これを私流に言わせてもらえば、「気持ちの手続き」ということで、長男が特に親にかわいがられていただとか、末子の次男だけ大学に行かせてもらえたといった過去の不均衡のもやもやを一度リセットできるのです。
こうなれば遺産分割の話し合いもスムーズに運びます。しょせん相続トラブルの根っこは感情のぶつかり合いですから、共有名義にいったんしておくということは、場合によっては感情の潤滑油という効果もあるということです。
相談者を見ていると、実は利害の訴えの奥にこうした気持ちの手続きを望んでいる人が多いと感じます。
世代をまたがないうちに「共有名義を解消」すべき
とりあえず共有名義はあってもいいですが、どこかの時点では誰かの単独名義にして共有名義を解消すべきです。共有名義を解消するタイミングは事情によって違ってきますが、共有名義にはさまざまな制約のリスクがあることは事実だからです。

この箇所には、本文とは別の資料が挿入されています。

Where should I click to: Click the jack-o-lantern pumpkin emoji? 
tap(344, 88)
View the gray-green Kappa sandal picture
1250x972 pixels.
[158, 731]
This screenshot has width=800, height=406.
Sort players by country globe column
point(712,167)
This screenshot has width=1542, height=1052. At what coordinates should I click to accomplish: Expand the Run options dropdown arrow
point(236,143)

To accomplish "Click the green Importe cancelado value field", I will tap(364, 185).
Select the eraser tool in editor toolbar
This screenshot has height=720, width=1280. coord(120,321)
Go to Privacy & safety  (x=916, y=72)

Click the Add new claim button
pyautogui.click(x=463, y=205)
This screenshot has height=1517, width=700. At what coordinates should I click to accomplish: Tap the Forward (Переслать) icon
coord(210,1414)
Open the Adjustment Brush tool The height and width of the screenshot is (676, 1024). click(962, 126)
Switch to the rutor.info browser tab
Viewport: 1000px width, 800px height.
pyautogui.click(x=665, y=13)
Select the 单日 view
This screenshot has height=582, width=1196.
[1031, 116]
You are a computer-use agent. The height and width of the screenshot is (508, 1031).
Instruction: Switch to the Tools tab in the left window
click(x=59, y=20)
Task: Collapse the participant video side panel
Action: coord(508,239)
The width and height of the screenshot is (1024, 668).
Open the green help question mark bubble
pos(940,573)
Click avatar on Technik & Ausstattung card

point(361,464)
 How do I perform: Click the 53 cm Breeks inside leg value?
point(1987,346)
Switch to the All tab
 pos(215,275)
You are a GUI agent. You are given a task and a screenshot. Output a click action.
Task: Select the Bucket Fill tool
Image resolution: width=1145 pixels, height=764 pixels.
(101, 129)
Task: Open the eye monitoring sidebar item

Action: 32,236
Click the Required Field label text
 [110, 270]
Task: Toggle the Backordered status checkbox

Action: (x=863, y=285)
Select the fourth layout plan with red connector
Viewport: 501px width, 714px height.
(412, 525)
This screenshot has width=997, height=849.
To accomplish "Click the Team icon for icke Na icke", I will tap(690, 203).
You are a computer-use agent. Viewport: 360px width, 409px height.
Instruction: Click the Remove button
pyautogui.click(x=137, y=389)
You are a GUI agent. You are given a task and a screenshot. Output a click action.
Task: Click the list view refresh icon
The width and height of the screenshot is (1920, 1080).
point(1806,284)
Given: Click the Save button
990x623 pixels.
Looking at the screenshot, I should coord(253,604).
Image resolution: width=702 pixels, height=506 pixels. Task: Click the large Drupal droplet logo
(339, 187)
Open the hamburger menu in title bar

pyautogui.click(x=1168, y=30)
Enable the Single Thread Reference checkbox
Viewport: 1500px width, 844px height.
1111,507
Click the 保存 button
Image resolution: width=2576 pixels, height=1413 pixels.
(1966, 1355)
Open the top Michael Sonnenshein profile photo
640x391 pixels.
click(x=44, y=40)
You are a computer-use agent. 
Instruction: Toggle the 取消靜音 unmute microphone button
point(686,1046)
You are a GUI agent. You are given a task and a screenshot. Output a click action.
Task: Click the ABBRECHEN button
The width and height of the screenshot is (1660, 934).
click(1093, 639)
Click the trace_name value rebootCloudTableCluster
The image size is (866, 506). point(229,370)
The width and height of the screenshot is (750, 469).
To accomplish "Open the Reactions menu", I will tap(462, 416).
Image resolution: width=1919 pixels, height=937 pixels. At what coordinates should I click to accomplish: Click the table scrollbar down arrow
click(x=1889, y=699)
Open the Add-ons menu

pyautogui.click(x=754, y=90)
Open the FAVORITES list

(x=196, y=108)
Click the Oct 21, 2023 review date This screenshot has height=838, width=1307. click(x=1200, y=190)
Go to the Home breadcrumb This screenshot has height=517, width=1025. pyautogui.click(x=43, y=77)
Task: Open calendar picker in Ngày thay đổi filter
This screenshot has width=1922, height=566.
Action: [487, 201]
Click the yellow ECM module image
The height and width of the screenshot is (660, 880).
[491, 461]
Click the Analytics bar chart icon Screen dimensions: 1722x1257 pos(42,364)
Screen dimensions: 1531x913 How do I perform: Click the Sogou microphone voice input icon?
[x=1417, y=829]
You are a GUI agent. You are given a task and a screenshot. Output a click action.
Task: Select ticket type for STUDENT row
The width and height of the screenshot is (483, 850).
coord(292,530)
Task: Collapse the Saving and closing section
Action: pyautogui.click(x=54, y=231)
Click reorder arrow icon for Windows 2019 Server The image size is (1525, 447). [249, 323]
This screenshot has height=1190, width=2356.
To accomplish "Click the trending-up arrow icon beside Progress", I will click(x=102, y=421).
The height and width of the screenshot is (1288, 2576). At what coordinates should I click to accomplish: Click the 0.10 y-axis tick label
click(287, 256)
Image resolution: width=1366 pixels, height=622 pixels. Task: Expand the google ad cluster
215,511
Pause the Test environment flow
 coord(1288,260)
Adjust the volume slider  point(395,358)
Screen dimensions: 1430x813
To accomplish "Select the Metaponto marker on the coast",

これまで述べたように、共有名義には売却などに同意が必要といった制限があるほか、放っておいて世代をまたいでいくとどんどん相続人が増えて持分が細分化していくリスクがあります。
また、共有名義を維持しておく場合には口約束は厳禁です。身内同士だと口約束になりがちですが、将来の共有名義の解消についてきちんとした書面で決めておくことが必須です。
口約束だけだと将来のリスクを抱えることになります。書面は必ずしも遺産分割協議書で取り決める必要はなく、兄弟姉妹間の確認書や合意書といった覚書でもかまいません。